TASK OBJECTIVE: Arrange the records starting at the line containing "Task: Click the نمایش بیشتر link" and ending at the end of the records as a two-column CSV with the headers "prompt" and "location". Give one row per request, put each value in a single quoted field with line breaks replaced by spaces, and leave out the pictures.

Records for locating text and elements

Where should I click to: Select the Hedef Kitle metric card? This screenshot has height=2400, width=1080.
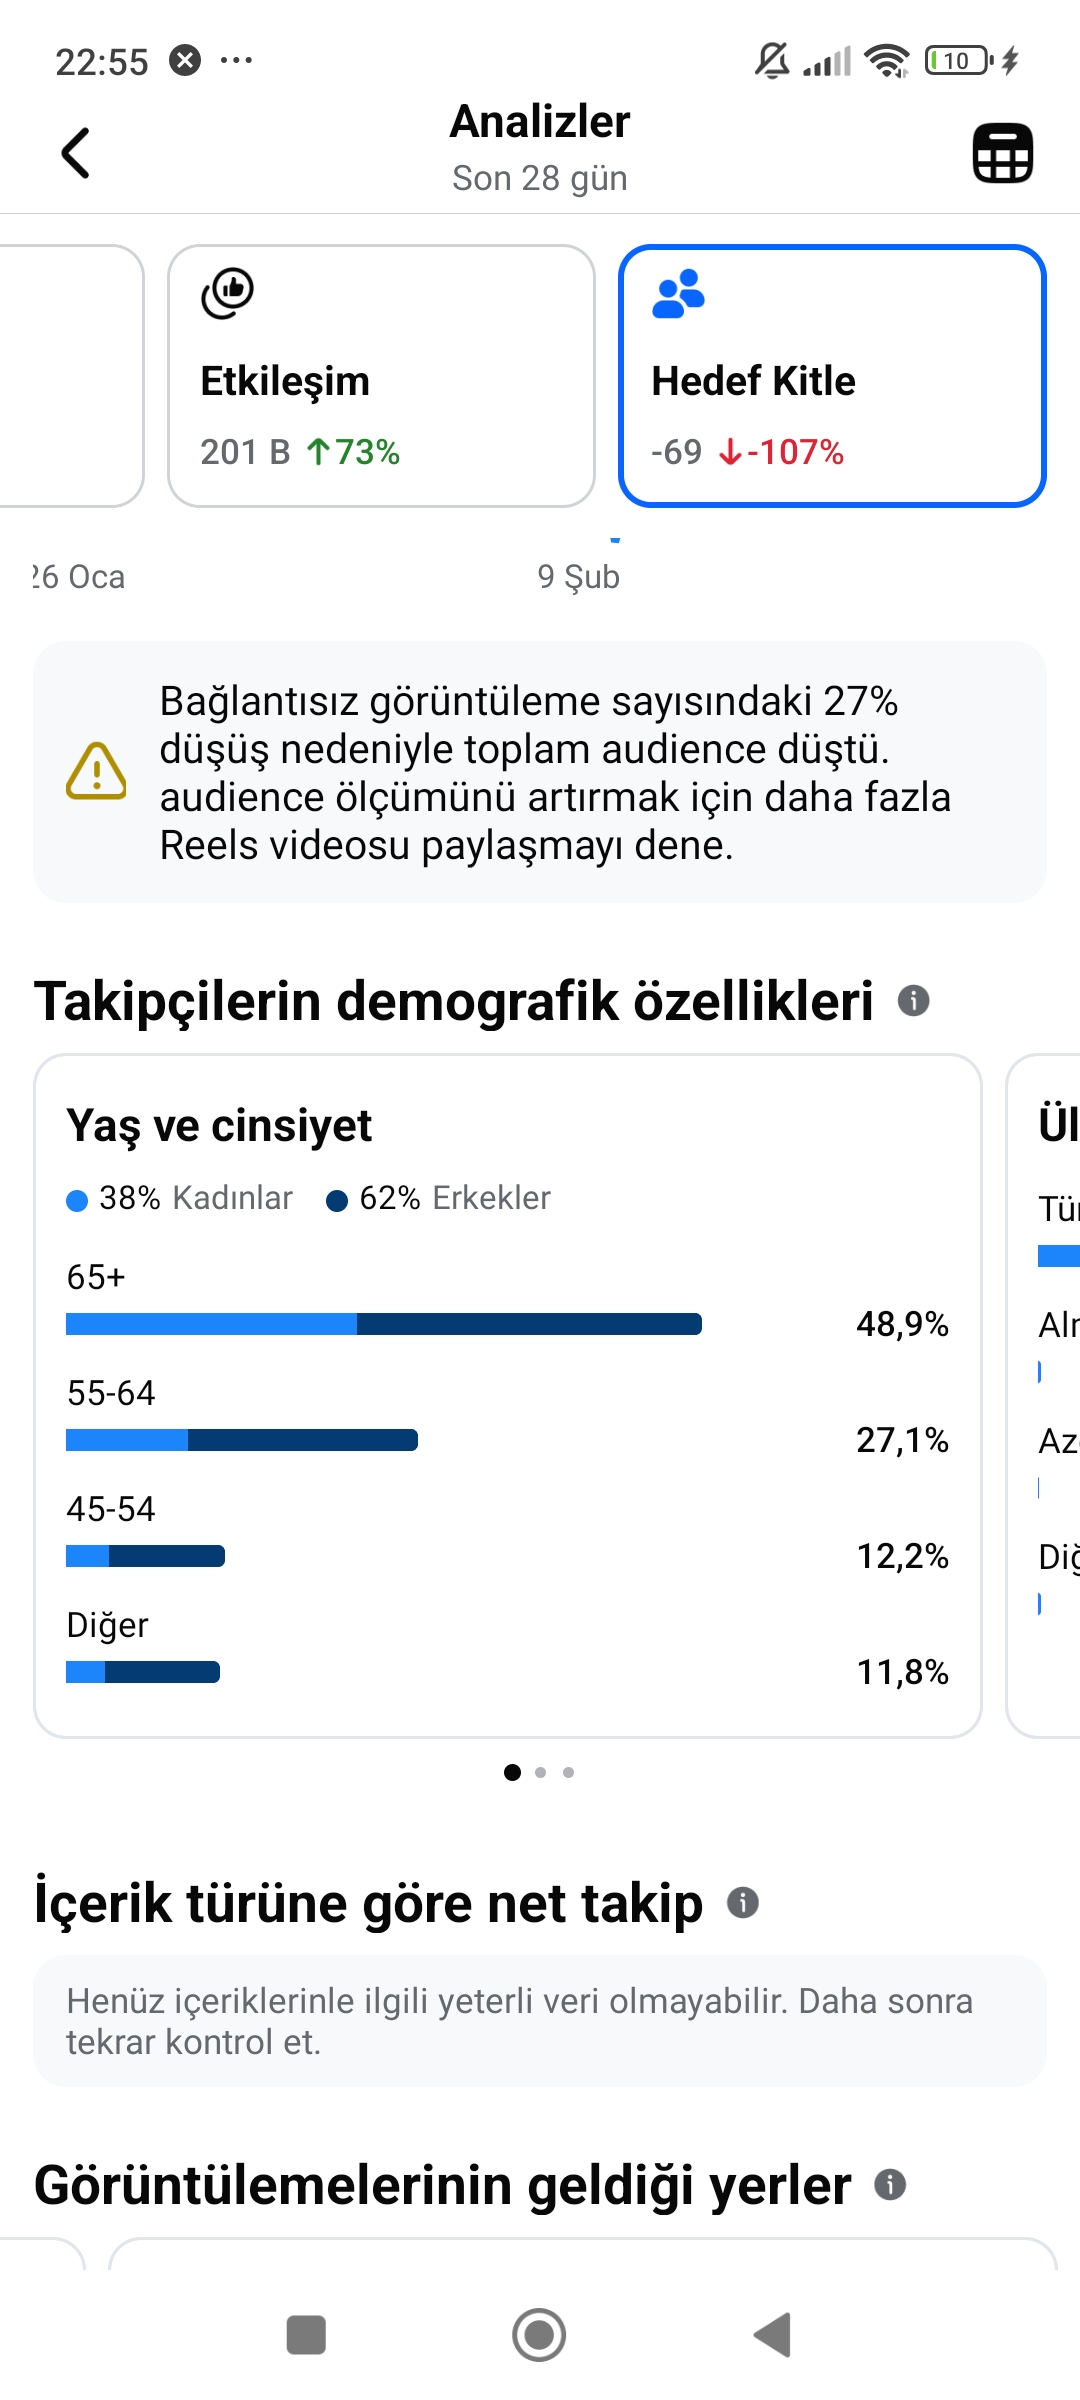pos(832,376)
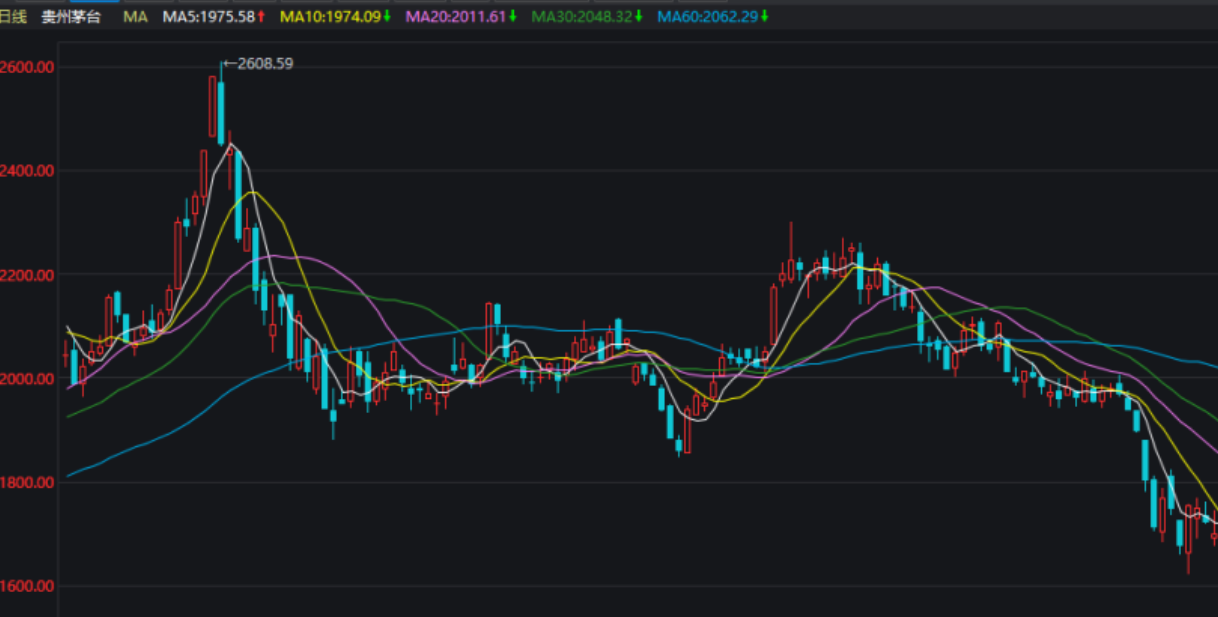Open the MA indicator label

[134, 17]
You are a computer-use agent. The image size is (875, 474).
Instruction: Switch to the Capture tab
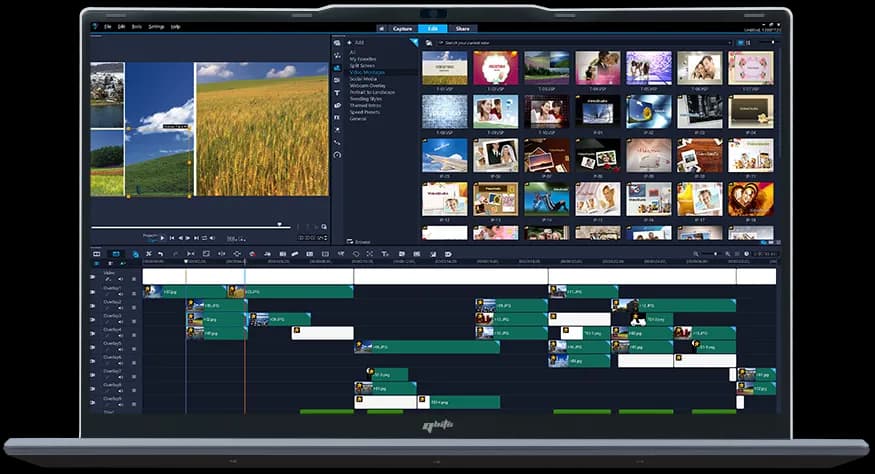pos(402,28)
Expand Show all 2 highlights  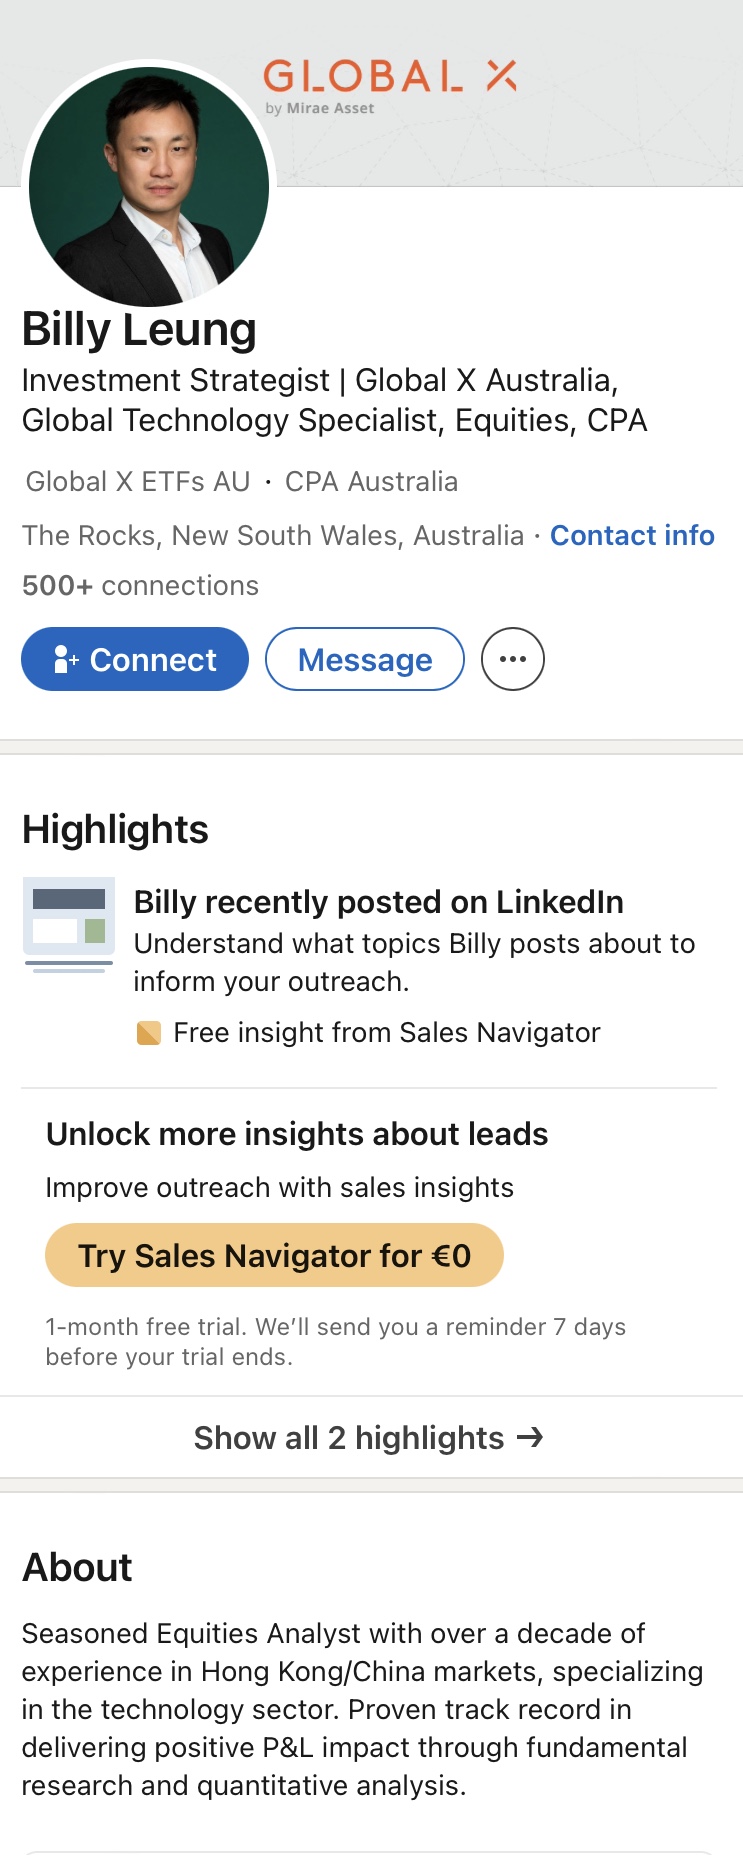(x=349, y=1437)
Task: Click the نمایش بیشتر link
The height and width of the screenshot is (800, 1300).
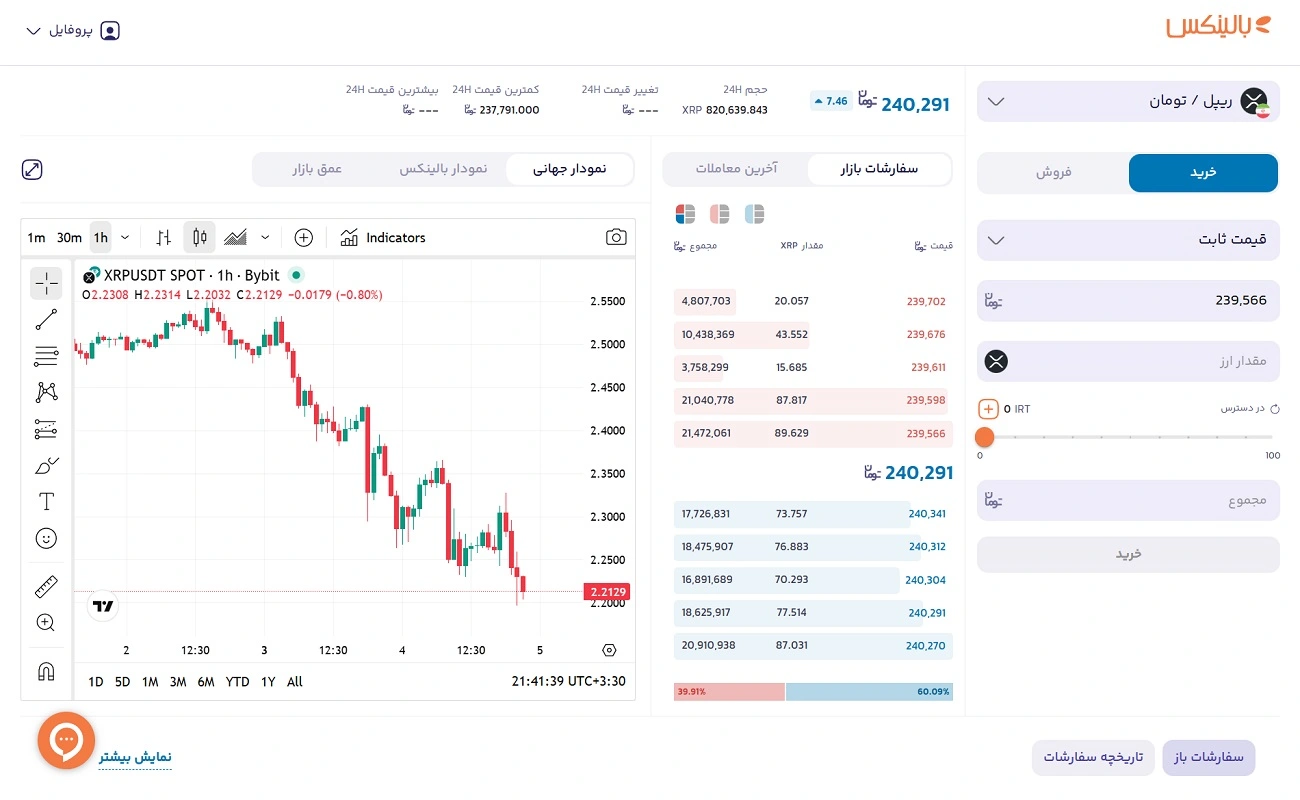Action: (135, 757)
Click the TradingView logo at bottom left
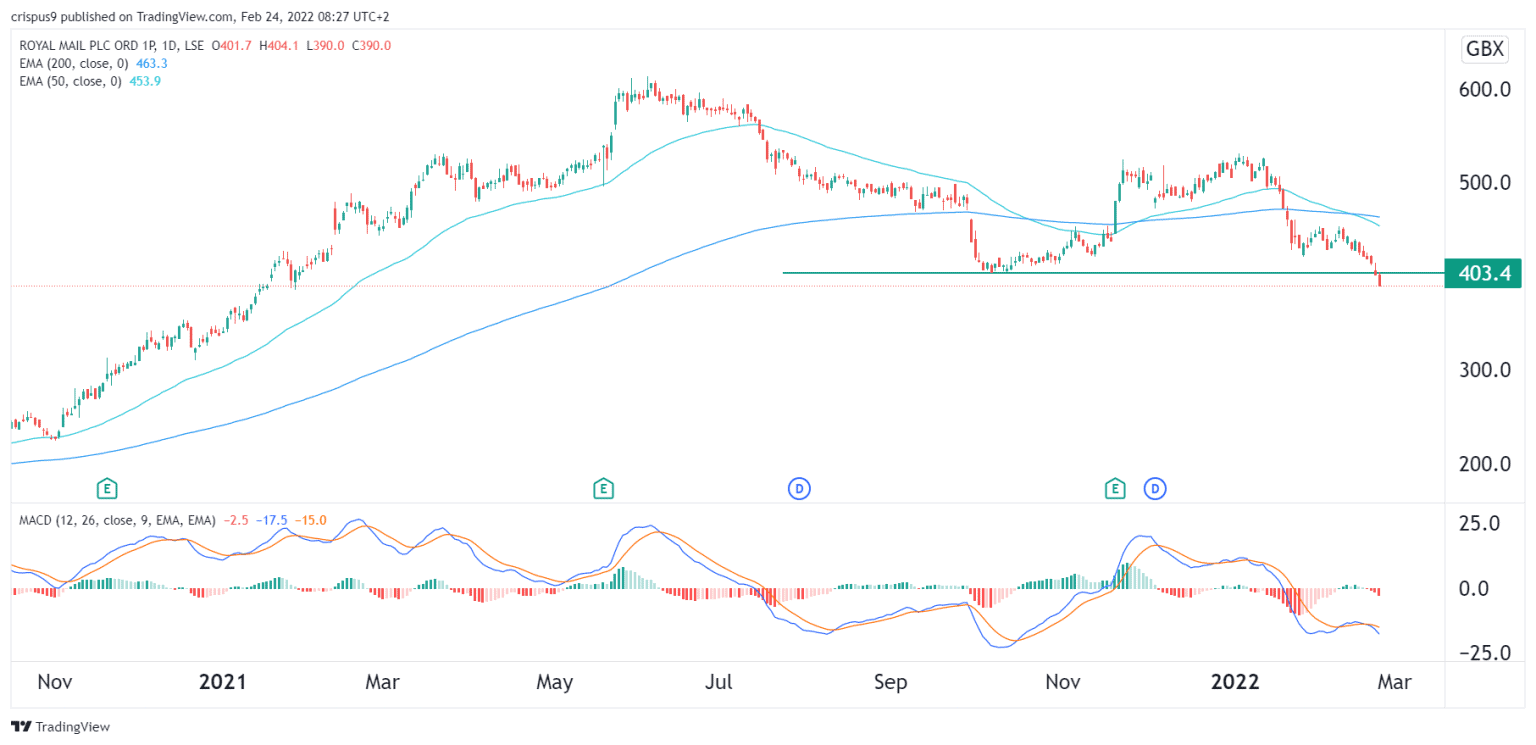This screenshot has width=1536, height=745. click(x=20, y=727)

SOLUTION:
prompt,location
"Task: Click the نمایش بیشتر link The height and width of the screenshot is (800, 1300).","Action: (135, 757)"
"Click the TradingView logo at bottom left","This screenshot has width=1536, height=745. click(x=20, y=727)"